#### Problem requirements:
Here are some records; copy every line that holds the word "card".

#### Materials provided:
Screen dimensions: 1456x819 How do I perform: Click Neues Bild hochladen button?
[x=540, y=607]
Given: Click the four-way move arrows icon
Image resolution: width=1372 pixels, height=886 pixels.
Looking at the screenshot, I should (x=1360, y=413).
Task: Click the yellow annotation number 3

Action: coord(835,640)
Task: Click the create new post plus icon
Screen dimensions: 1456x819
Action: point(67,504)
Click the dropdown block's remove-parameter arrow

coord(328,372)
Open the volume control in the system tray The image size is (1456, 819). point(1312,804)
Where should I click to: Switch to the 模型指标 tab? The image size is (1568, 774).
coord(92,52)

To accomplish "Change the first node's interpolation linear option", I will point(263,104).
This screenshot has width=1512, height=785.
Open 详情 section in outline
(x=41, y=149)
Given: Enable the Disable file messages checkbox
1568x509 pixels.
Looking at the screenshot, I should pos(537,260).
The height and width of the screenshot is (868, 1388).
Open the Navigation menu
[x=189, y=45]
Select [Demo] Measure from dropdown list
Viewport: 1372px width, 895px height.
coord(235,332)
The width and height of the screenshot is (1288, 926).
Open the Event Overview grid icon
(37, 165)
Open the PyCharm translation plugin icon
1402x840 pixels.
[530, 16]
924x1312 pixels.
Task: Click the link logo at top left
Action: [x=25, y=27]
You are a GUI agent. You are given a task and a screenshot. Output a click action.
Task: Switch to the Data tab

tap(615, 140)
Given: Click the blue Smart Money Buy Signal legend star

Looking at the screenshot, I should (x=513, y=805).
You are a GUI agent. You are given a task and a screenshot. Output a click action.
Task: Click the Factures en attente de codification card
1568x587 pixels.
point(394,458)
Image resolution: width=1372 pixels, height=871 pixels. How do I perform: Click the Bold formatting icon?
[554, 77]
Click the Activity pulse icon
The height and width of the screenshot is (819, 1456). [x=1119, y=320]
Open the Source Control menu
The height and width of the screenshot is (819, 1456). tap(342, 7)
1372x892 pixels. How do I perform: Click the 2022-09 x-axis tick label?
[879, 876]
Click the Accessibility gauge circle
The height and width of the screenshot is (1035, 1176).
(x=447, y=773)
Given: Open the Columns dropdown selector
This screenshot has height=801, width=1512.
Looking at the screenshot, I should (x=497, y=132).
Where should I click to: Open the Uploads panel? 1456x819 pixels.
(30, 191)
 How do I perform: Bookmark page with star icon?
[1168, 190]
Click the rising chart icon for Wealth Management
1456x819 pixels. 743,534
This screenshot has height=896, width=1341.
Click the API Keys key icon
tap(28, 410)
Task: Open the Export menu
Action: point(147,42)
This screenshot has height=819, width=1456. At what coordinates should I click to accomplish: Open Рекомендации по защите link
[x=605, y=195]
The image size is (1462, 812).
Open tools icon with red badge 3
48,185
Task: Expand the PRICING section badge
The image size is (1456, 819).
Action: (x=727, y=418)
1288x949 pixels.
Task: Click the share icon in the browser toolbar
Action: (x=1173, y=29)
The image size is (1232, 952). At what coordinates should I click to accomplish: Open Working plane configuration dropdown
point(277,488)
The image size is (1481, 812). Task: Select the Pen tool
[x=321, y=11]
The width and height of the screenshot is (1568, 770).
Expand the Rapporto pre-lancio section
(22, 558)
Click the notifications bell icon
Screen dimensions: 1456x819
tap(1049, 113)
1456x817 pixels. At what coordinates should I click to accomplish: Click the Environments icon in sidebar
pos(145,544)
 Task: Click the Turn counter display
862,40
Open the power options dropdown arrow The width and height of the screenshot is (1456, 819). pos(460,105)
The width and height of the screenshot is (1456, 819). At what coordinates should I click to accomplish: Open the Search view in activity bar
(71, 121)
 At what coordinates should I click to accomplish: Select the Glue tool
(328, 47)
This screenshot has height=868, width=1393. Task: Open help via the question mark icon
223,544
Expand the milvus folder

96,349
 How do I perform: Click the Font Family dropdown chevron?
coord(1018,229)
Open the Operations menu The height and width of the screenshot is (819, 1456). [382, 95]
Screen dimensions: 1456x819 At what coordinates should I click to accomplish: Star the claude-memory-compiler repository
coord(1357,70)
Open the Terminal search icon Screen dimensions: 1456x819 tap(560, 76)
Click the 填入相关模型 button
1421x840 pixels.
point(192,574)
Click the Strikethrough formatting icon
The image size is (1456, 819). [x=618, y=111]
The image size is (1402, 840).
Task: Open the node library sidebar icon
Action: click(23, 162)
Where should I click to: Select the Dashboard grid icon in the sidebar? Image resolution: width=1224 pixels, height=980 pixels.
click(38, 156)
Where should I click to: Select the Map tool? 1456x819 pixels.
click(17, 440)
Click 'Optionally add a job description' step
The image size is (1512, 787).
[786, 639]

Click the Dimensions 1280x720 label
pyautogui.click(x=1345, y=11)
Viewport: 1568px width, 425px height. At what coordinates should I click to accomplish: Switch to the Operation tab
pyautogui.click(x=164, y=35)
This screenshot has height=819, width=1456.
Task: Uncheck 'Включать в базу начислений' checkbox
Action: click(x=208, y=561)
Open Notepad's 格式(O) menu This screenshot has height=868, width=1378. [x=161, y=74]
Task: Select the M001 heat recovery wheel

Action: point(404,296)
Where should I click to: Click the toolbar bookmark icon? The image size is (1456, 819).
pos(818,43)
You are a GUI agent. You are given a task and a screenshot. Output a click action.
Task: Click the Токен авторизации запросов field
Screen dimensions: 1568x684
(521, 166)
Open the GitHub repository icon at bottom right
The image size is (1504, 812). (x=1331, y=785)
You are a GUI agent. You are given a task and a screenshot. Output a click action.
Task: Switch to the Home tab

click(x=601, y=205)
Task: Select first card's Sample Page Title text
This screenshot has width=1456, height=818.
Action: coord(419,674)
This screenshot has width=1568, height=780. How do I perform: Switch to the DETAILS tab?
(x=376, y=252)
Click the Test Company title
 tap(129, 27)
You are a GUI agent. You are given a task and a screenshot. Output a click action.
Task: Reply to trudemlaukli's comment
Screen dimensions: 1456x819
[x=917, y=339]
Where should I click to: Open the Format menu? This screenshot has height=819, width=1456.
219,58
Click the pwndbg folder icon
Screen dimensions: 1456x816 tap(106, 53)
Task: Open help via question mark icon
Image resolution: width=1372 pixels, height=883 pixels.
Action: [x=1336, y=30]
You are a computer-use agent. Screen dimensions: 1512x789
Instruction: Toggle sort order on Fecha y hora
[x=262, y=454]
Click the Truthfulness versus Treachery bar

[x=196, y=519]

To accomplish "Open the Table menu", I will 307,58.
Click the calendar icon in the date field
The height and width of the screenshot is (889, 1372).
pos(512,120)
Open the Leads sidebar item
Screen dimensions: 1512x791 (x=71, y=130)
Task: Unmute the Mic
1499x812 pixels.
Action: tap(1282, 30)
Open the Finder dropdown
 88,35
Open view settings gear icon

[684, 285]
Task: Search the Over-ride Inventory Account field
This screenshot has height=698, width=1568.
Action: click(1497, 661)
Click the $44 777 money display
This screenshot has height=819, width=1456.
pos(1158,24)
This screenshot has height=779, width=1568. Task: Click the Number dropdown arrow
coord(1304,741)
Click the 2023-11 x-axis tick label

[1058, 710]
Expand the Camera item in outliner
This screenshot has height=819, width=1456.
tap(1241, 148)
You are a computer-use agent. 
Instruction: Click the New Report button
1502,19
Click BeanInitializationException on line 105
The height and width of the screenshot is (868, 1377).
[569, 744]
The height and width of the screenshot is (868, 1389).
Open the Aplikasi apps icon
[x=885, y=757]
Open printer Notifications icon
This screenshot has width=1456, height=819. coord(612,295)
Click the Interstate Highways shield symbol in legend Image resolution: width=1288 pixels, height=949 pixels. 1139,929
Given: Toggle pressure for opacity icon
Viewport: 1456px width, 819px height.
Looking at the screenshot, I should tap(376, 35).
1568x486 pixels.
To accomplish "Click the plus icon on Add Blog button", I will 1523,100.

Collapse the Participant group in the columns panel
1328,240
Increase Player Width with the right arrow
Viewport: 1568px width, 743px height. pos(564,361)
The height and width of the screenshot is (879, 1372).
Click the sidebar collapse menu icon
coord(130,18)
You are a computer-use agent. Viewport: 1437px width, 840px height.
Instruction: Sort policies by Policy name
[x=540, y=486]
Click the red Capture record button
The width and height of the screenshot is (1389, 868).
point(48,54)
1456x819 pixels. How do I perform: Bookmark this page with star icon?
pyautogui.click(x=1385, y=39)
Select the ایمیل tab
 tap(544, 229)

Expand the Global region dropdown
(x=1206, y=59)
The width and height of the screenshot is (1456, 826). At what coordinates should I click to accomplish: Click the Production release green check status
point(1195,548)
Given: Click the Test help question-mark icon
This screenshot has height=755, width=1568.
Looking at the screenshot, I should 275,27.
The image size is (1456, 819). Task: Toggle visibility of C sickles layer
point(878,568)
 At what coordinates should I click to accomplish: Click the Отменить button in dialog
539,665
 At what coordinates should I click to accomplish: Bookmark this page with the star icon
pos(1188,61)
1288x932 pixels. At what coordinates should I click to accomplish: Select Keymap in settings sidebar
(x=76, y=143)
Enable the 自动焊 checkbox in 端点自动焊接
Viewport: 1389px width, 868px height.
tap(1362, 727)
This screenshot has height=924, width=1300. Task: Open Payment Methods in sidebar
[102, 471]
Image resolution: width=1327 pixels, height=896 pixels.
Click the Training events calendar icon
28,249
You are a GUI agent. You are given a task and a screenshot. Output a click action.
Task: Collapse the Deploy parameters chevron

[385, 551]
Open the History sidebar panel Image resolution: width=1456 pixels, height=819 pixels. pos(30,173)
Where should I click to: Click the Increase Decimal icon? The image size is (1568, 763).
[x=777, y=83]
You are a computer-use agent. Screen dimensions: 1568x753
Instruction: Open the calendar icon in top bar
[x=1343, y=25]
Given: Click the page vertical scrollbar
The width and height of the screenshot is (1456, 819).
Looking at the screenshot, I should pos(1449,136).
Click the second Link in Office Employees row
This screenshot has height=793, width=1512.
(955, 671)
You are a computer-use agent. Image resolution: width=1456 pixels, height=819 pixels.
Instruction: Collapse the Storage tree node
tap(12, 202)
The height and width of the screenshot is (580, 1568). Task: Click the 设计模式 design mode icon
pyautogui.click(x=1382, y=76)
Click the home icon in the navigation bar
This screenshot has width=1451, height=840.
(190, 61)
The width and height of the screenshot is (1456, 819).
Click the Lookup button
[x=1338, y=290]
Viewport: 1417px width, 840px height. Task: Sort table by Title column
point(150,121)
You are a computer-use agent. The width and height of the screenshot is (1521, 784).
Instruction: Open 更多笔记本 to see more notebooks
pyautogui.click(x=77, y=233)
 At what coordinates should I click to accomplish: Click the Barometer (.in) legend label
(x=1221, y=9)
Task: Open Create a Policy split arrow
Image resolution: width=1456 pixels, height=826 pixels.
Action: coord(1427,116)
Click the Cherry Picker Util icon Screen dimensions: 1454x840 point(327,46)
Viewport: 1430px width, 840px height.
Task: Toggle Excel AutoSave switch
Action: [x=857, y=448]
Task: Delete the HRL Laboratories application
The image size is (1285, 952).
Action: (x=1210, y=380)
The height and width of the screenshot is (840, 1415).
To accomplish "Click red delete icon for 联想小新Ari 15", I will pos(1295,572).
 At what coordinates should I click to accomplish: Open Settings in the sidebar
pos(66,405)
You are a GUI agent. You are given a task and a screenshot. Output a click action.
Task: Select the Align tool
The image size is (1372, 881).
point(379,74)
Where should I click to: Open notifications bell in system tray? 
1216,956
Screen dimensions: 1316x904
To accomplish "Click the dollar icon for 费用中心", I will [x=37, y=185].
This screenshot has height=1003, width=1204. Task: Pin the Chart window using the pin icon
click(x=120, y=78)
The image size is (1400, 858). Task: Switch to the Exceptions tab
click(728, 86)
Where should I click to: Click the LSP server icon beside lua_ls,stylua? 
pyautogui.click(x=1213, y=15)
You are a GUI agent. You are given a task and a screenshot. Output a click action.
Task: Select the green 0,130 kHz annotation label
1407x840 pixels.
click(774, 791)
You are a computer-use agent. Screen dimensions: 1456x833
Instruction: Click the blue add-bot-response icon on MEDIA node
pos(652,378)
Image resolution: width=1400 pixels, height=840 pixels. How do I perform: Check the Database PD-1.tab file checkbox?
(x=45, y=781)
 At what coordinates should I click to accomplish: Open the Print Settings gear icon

#### Exercise solution:
Task: Click the Factures en attente de codification card
Task: Select first card's Sample Page Title text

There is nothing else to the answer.